Agressividade da direita é um fenômeno global, por Boaventura Sousa Santos

Do Público.pt

O que está em causa

Boaventura Sousa Santos

A União Europeia pode estar a mudar no centro mais do que a periferia imagina.
 
O fenómeno não é português. É global, embora em cada país assuma uma manifestação específica. Consiste na agressividade inusitada com que a direita enfrenta qualquer desafio à sua dominação, uma agressividade expressa em linguagem abusiva e recurso a tácticas que roçam os limites do jogo democrático: manipulação do medo de modo a eliminar a esperança, falsidades proclamadas como verdades sociológicas, destempero emocional no confronto de ideias, etc., etc. Entendo, por direita, o conjunto das forças sociais, económicas e políticas que se identificam com os desígnios globais do capitalismo neoliberal e com o que isso implica, ao nível das políticas nacionais, em termos de agravamento das desigualdades sociais, da destruição do Estado social, do controlo dos meios de comunicação e do estreitamento da pluralidade do espectro político. Donde vem este radicalismo exercido por políticos e comentadores que até há pouco pareciam moderados, pragmáticos, realistas com ideias ou idealistas sem ilusões?

 
Estamos a entrar em Portugal na segunda fase da implantação global do neoliberalismo. A nível global, este modelo económico, social e político tem estas características: prioridade da lógica de mercado na regulação não só da economia como da sociedade no seu conjunto; privatização da economia e liberalização do comércio internacional; diabolização do Estado enquanto regulador da economia e promotor de políticas sociais; concentração da regulação económica global em duas instituições multilaterais, ambas dominadas pelo capitalismo euro-norte-americano (o Banco Mundial e o Fundo Monetário Internacional) em detrimento das agências da ONU que antes supervisionavam a situação global; desregulação dos mercados financeiros; substituição da regulação económica estatal (hard law) pela autoregulação controlada pelas empresas multinacionais (soft law). A partir da queda do Muro de Berlim, este modelo assumiu-se como a única alternativa possível de regulação social e económica. A partir daí, o objectivo foi transformar a dominação em hegemonia, ou seja, fazer com que mesmo os grupos sociais prejudicados por este modelo fossem levados a pensar que era o melhor para eles. E, de facto, este modelo conseguiu nos últimos trinta anos grandes êxitos, um dos quais foi ter sido adoptado na Europa por dois importantes partidos sociais-democratas (o partido trabalhista inglês com Tony Blair e o partido social-democrata alemão com Gerhard Schröder) e ter conseguido dominar a lógica das instituições europeias (Comissão e BCE).
++++
• [O QUE FAZER]
a – Copie do texto sobre a agressividade da direita o trecho que vai de "Agressividade da direita" até "a periferia imagina.".
b – Liste todas as pessoas mencionadas pelo nome no texto sobre a agressividade da direita.

• [BLOCO DE DADOS]
++++
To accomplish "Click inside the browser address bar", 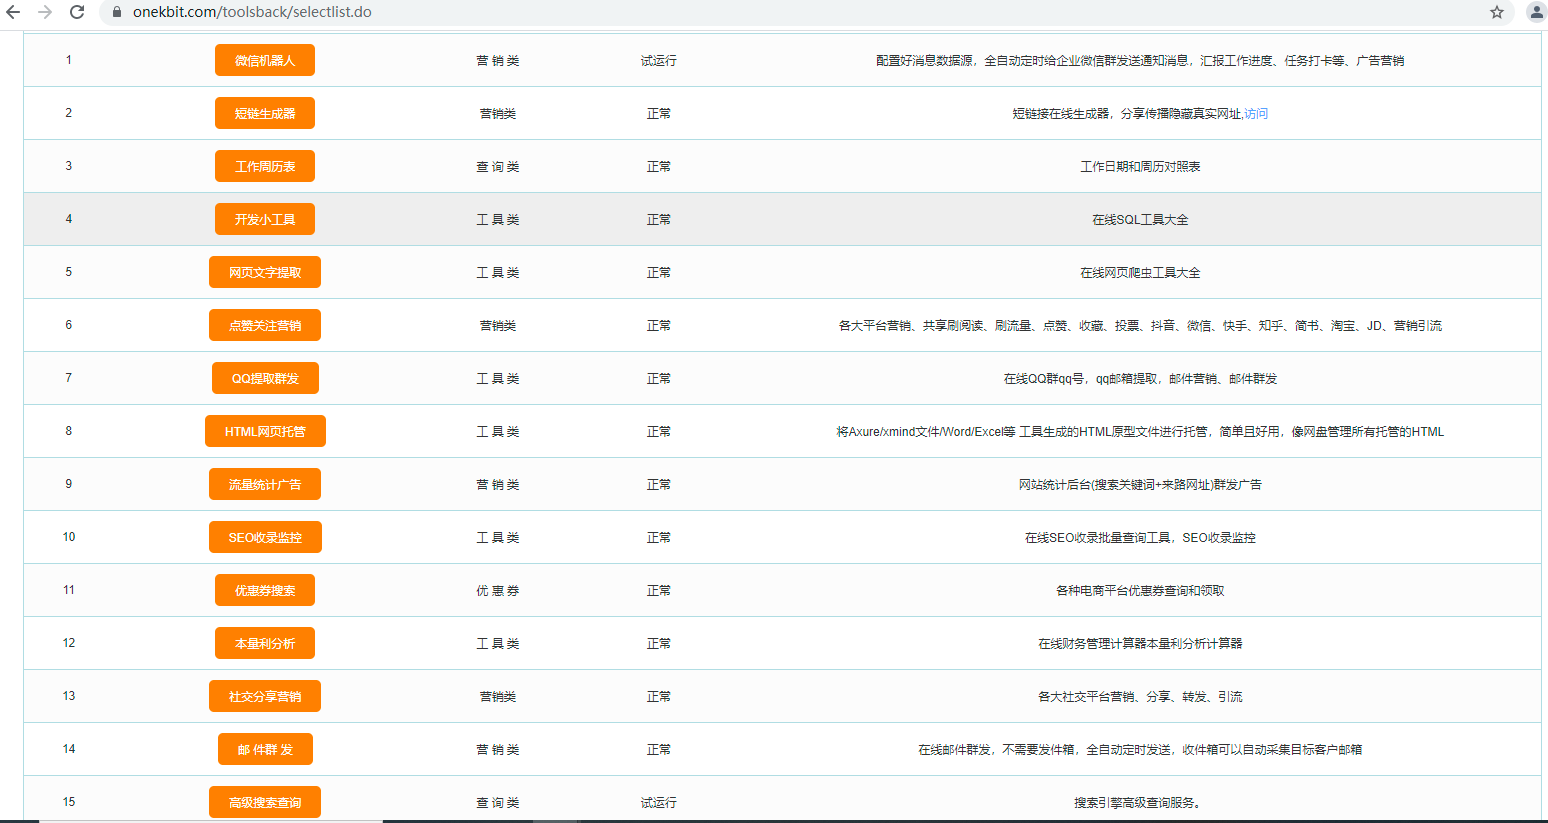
++++
• [AS RESPOSTAS]
a –
Agressividade da direita é um fenômeno global, por Boaventura Sousa Santos

Do Público.pt

O que está em causa

Boaventura Sousa Santos

A União Europeia pode estar a mudar no centro mais do que a periferia imagina.

b –
Boaventura Sousa Santos
Tony Blair
Gerhard Schröder